I had my oophorectomy yesterday. No big deal. I'm a surgery pro. COVID test, pre-admission forms, bloodwork, fasting, showering with Hibiclens, arrive two hours prior... Yeah, yeah, I know the drill.
As usual, the worst part was getting my IV placed. Chemotherapy toughened my veins, so it always takes at least 3 tries and several minutes of digging around. Interestingly, the person who finally did it was the anesthesiologist.
The surgery went smoothly. The robot did an excellent job. They were able to reuse my DIEP scars and only added a half-inch scar to the left of my faux belly button.
Jeff and the girls came to pick me up at 5pm with a veggie burger in the car. (I hadn't eaten in 30 hours.) Unfortunately, the hospital wouldn't discharge me until I peed, and I was dehydrated from the bowel prep. Jeff and the girls sat in the car for two hours and finally gave up. I sat around getting IV fluids and drinking water and Powerade and soda and tea for hours. Recovery II closed, so they had to send me back to Recovery I. Recovery I was scheduled to close at 9:30pm, so at 9:15, they gave me a "last chance" before I had to be admitted with a catheter.
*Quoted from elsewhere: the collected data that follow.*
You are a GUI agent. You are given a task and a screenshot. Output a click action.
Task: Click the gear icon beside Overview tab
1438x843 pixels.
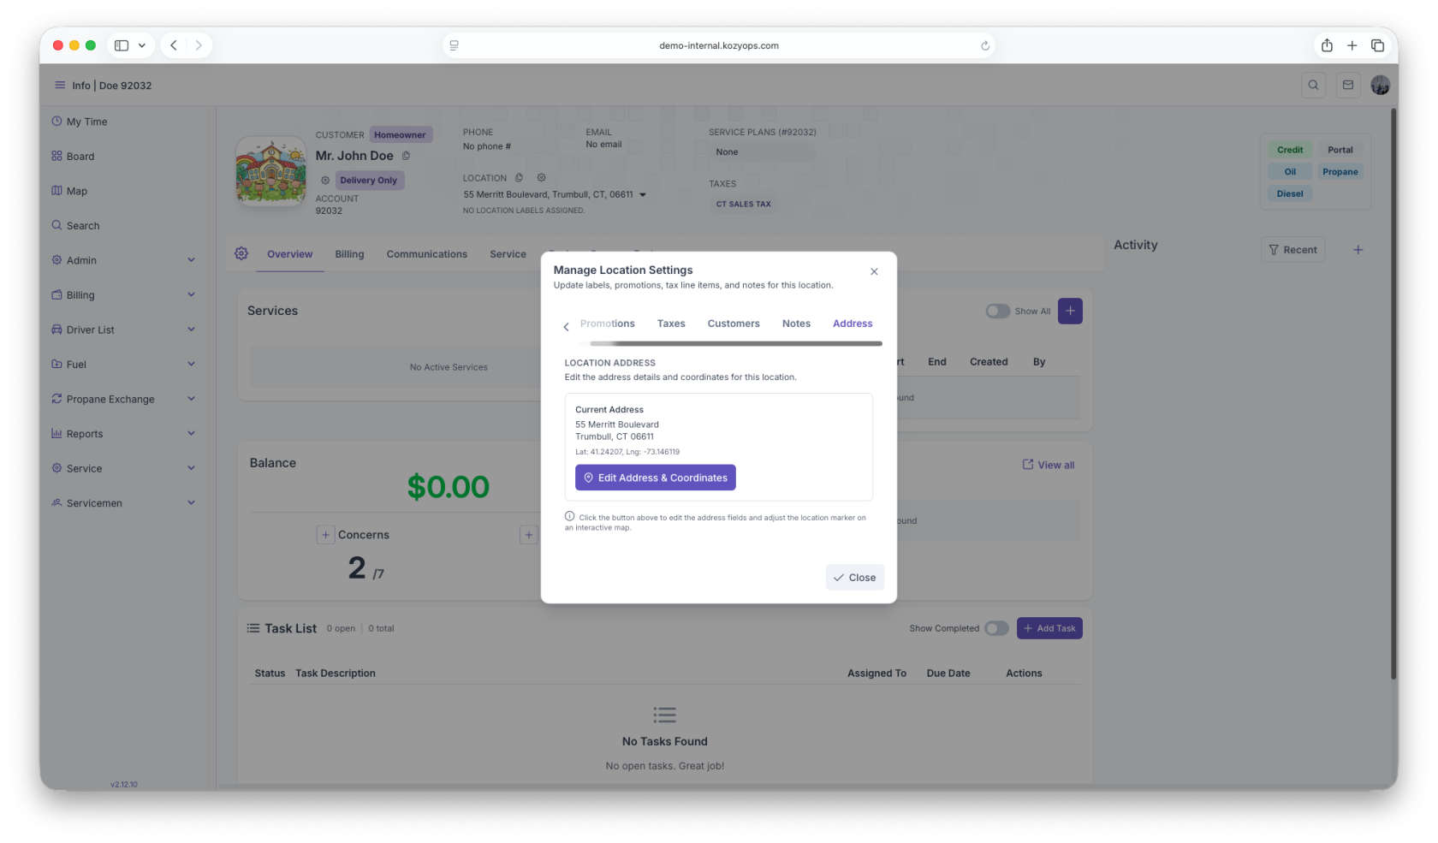[x=241, y=253]
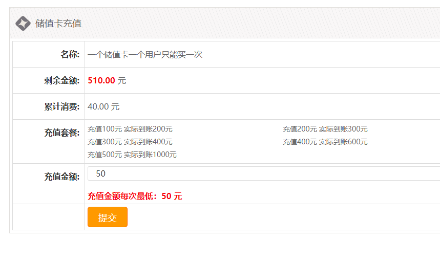Click the 累计消费 label

tap(61, 106)
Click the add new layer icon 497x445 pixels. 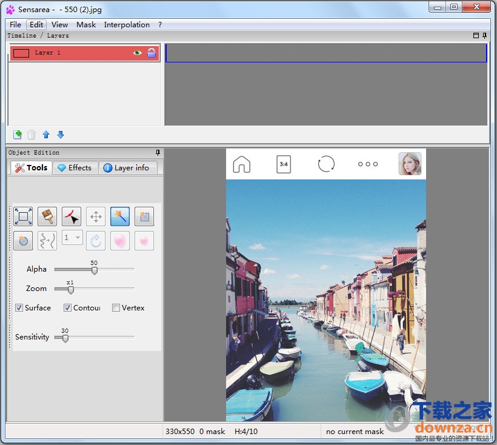[x=18, y=135]
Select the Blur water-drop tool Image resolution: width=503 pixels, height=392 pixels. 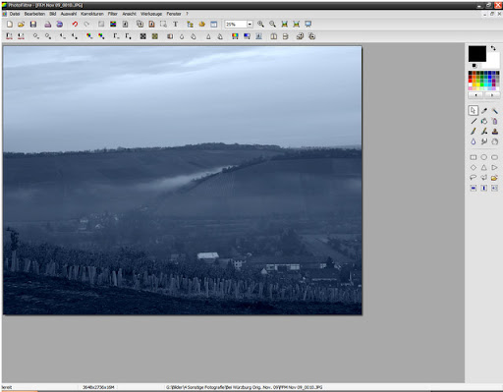coord(474,141)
No pressure!
Thankfully, I was able to do it and received a standing ovation from the wonderful nursing staff. It's the small victories that matter.
I'm happy to be back home, bossing Jeff around and enjoying the lovely flowers that my parents sent. I should be back to normal in a couple weeks.
In addition to finishing my last surgery, this is also my 100th post! I always heard people refer to cancer as a "journey" and now I understand why. Treatment takes a hell of a long time.
Let's take a look back at my journey in numbers:
7 doctors on my medical team (not including second opinions) plus countless nurses, a lymphedema specialist, and a nutritionist
16 chemotherapy infusions over a period of 20 weeks
4 Neulasta injections
33 radiation treatments
10 proton therapy treatments
1 ER visit
16 Lupron injections
450 doses of Letrozole (and counting)
6 surgeries (port placement, bronchoscopy, nipple delay, unilateral mastectomy and port removal, DIEP flap reconstruction surgery and unilateral lift, oophorectomy)
12+ failed IVs
2 surgery postponements
1 global pandemic
3 mammograms, 1 PET scan, 4 CT scans, 3 MRI scans, 2 bone density scans, and a partridge in a pear tree
If you're not a numbers person, here's my journey in pictures:
I started this blog as a way to update friends and family, so I didn't have to repeat myself or look into the eyes of my loved ones when I said the words, "suspicious lymph nodes." It's also been therapeutic for me to put everything down in writing. Cancer is not an easy thing to make sense of.
Ideally, I would love to share this blog with other women who have been diagnosed, but I'm not great at self-promotion. I'd be content if this blog made one person's cancer journey a little less frightening and more lighthearted. As Gilda Radner said, "Cancer is probably the unfunniest thing in the world, but [...] even cancer couldn't stop me from seeing the humor in what I went through."
Jeez, the hydrocodone is making me all emotional. Time for a nap.